§ REQUIREMENT 1
Render this sentence from the court excerpt in Spanish: "Warrior's initial invoice for this Mobile to New Orleans towage was for the total amount of $17,327.03."

## Start SOURCE EXTRACT

Nevertheless, as noted in a subsequent Court Order dated May 21, 1982, following the Writ of Discharge, "Plaintiff Warrior Tombigbee Transportation Co., Inc., has refused to allow Defendant (sic) Abston Construction Company, Inc. to have possession of the coal...." (Court Order, May 21, 1982) It was, thus, several days after posting the Admiralty Bond, and not until the issuance of a second Court Order of May 21st that Warrior finally acquiesced to a release of the coal to Abston, as Claimant.
Abston then carried through its previously arranged sale of the coal to P & O Falcoal and as previously agreed, utilized Warrior to push the coal, still in the barges in which it had been initially loaded, to New Orleans. A dispute later arose as to the appropriate value of this Mobile to New Orleans towage of the coal on the four Warrior barges.
This dispute was due, in part, to the delays which were encountered in getting the coal to New Orleans due to the necessity of obtaining a second Court Order on May 21, 1982, before Warrior would consent to the release of the coal to Abston. Additional delays were encountered due to the necessity for pumping water out of barge MEMCO-1.
Warrior's initial invoice for this Mobile to New Orleans towage was for the total amount of $17,327.03. Abston subsequently paid this amount in full by check.
Abston caused a letter to be sent to Warrior along with this check which advised, in part, the following:
[W]e enclose herewith check no. 1874 from Abston Construction Co., Inc., on its account with the First Alabama Bank of Tuscaloosa, N.A. ... in the amount of $17,327.03. This represents complete payment of your charges for towage of the 5,777.674 net tons of coal aboard barges AGS-339, PCBL-159, MEMCO-1 and PV-183 to New Orleans, Louisiana, on or about May 25, 1982.
Warrior's Post-Release Contract with Abston
Following the release of the barges on May 21, 1982, Warrior agreed with Abston to move the coal on the four barges from Mobile to New Orleans. Prior to moving the barges, Ron Brown of Warrior and Philip Abston orally agreed to the terms of the agreement. Following the telephone conversation, Ron Brown caused the following telegram to be wired to Philip Abston:
CONFIRMING OUR TELEPHONE CONVERSATION THIS DATE WARRIOR TOMBIGBEE TRANSPORTATION WILL TRANSPORT COAL IN BARGES PCGL159, MEMCO1, AGS339, PV183, TO RYAN WALSH BULK TERMINAL IN NEW ORLEANS LOUISIANA FOR $3 PER NET TON. ANY FLEETING AND SHIFTING INCURRED WILL BE FOR YOUR ACCOUNT. FREE TIME WILL BE 2 DAYS. DEMURRAGE WILL BE $150 OR THE FIRST 5 DAYS, $200 FOR THE NEXT 7 DAYS AND $250 FOR EACH DAY THEREAFTER. PAYMENT DUE WITHIN 10 DAYS OF BARGE ARRIVAL IN NEW ORLEANS, LOUISIANA. ADVISE BEFORE DEPARTURE OF BARGES FROM MOBILE IF ANY DISAGREEMENT WITH ABOVE TERMS.
This information was received by Abston before the barges left Mobile and no disagreement with any of the terms was made *1411 known to Warrior at any time prior to the barges being discharged.

## End SOURCE EXTRACT

§ REQUIREMENT 2
Lay out the stretch of the records from the line containing "The width and height of the screenshot is (381, 1568)." through the line containing "Looking at the screenshot, I should (x=615, y=101)." as a Markdown table. Use the columns Row and Line, number each line, and skip blank lines.

## Start MATERIAL PROVIDED

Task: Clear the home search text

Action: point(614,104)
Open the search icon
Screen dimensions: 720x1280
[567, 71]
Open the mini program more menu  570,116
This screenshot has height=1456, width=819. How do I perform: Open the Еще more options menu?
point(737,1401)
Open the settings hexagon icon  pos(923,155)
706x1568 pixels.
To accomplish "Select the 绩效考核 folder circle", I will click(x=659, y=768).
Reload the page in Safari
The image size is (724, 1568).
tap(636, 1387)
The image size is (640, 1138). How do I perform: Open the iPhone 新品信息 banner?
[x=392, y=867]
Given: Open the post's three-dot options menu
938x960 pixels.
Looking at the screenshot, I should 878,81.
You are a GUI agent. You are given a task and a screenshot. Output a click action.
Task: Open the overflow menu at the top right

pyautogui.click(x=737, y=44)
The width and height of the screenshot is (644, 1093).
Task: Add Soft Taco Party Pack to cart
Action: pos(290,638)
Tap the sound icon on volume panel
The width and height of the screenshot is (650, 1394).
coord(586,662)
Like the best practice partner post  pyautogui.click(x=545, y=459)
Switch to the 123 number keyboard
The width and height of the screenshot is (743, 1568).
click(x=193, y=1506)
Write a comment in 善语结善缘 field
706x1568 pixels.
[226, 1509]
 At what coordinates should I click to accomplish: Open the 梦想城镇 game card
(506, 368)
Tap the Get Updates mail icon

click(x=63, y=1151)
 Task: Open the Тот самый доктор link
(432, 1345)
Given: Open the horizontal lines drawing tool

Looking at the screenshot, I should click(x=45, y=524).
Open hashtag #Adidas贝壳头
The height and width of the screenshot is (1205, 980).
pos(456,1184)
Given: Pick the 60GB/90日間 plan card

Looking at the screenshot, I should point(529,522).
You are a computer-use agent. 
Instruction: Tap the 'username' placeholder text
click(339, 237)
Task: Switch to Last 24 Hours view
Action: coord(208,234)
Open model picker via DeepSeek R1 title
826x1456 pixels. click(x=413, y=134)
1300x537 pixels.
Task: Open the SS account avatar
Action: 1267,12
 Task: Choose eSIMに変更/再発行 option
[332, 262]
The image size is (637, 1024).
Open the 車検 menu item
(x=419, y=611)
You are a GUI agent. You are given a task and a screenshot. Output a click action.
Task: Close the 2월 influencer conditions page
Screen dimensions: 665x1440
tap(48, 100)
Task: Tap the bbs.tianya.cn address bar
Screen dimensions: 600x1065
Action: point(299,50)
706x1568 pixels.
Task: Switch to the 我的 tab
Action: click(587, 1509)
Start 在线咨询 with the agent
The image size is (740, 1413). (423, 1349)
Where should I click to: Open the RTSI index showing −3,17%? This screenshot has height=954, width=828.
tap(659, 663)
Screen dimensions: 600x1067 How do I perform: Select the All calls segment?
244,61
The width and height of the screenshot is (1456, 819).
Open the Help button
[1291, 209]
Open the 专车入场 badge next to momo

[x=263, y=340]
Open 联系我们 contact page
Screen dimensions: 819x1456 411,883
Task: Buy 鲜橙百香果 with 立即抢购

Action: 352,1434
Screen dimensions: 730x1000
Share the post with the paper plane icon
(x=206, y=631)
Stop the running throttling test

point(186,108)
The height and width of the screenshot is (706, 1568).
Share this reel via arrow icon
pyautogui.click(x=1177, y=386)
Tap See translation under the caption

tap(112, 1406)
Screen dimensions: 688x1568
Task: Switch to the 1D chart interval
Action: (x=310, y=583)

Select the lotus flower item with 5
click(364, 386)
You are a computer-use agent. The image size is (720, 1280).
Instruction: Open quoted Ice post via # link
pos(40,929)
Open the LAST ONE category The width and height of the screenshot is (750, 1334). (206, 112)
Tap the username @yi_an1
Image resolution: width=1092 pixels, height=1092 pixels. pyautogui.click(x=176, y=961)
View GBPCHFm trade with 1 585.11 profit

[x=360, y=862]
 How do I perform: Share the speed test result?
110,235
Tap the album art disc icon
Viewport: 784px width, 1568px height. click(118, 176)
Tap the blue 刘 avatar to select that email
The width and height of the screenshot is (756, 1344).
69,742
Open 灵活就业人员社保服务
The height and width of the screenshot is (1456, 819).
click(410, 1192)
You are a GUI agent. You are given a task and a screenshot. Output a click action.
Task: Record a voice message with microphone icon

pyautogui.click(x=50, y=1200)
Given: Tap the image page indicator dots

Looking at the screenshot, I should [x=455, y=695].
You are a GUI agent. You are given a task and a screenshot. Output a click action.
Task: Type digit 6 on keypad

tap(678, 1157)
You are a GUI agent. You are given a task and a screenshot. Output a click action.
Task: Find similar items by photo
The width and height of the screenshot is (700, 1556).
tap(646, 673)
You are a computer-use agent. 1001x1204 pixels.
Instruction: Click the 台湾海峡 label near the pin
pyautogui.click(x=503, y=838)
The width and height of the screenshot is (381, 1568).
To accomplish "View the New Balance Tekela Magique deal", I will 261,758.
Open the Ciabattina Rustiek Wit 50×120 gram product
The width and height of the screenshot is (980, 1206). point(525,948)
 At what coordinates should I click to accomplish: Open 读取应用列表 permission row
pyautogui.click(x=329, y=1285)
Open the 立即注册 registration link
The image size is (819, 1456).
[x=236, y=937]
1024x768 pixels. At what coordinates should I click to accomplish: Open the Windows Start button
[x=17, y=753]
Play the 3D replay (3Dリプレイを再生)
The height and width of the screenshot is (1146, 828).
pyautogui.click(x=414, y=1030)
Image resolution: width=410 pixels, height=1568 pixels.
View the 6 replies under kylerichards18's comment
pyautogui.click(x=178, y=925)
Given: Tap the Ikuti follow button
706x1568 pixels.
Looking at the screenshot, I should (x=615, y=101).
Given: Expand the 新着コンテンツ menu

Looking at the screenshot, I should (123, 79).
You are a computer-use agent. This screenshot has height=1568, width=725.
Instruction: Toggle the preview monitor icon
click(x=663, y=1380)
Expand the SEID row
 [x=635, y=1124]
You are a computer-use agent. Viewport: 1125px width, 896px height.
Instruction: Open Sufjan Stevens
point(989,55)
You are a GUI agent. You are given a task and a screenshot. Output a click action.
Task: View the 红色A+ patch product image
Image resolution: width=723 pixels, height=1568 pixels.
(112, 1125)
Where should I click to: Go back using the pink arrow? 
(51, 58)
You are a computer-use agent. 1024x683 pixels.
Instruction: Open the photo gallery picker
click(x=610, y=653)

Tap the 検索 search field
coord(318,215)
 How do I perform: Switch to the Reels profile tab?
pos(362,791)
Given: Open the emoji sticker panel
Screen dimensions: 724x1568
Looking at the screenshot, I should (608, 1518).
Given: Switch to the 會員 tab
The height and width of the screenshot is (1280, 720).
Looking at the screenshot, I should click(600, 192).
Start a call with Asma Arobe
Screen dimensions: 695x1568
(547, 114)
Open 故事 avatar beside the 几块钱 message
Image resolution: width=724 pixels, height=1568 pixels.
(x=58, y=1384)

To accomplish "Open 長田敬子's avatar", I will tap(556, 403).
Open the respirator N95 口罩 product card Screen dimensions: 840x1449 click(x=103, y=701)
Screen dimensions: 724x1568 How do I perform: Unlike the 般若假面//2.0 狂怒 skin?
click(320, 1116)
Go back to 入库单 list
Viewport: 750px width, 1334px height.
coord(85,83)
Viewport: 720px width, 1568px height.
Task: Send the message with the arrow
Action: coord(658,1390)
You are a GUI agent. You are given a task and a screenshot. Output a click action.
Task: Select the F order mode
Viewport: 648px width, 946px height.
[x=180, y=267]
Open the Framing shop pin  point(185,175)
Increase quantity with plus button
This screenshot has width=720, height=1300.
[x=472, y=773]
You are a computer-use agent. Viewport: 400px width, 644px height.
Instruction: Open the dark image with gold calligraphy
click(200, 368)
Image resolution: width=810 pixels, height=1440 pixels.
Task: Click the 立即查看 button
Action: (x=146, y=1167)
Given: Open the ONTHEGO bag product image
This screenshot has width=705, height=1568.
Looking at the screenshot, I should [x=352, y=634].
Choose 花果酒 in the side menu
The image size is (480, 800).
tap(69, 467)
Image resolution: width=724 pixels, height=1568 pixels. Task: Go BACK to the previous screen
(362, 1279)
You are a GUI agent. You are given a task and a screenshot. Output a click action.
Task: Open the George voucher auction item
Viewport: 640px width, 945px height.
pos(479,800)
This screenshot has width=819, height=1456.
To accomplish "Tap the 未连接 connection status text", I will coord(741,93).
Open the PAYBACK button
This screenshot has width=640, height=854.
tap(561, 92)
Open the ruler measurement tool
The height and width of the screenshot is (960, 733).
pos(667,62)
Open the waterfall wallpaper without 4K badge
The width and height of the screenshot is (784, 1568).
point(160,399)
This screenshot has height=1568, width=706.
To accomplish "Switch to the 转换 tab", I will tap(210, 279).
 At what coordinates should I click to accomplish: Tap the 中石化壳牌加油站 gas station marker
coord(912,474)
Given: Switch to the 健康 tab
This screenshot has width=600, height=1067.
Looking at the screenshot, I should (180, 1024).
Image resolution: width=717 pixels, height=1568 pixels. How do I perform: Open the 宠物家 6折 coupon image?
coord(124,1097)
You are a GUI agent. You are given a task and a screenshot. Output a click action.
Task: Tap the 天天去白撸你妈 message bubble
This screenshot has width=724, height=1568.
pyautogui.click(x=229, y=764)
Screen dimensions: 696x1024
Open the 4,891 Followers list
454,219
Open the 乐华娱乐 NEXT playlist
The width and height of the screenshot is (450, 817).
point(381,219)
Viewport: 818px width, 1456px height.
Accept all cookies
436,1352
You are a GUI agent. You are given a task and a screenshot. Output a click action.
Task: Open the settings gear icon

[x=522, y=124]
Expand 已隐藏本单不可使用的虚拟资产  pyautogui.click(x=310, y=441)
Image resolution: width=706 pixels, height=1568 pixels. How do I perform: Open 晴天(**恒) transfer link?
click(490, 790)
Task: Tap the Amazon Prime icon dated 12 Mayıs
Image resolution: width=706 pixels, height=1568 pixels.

## End MATERIAL PROVIDED

§ COMPLETE RESPONSE 1
La factura inicial de Warrior por este remolque de Mobile a Nueva Orleans fue por un importe total de $17,327.03.

§ COMPLETE RESPONSE 2
| Row | Line |
|---|---|
| 1 | The width and height of the screenshot is (381, 1568). |
| 2 | To accomplish "View the New Balance Tekela Magique deal", I will 261,758. |
| 3 | Open the Ciabattina Rustiek Wit 50×120 gram product |
| 4 | The width and height of the screenshot is (980, 1206). point(525,948) |
| 5 |  At what coordinates should I click to accomplish: Open 读取应用列表 permission row |
| 6 | pyautogui.click(x=329, y=1285) |
| 7 | Open the 立即注册 registration link |
| 8 | The image size is (819, 1456). |
| 9 | [x=236, y=937] |
| 10 | 1024x768 pixels. At what coordinates should I click to accomplish: Open the Windows Start button |
| 11 | [x=17, y=753] |
| 12 | Play the 3D replay (3Dリプレイを再生) |
| 13 | The height and width of the screenshot is (1146, 828). |
| 14 | pyautogui.click(x=414, y=1030) |
| 15 | Image resolution: width=410 pixels, height=1568 pixels. |
| 16 | View the 6 replies under kylerichards18's comment |
| 17 | pyautogui.click(x=178, y=925) |
| 18 | Given: Tap the Ikuti follow button |
| 19 | 706x1568 pixels. |
| 20 | Looking at the screenshot, I should (x=615, y=101). |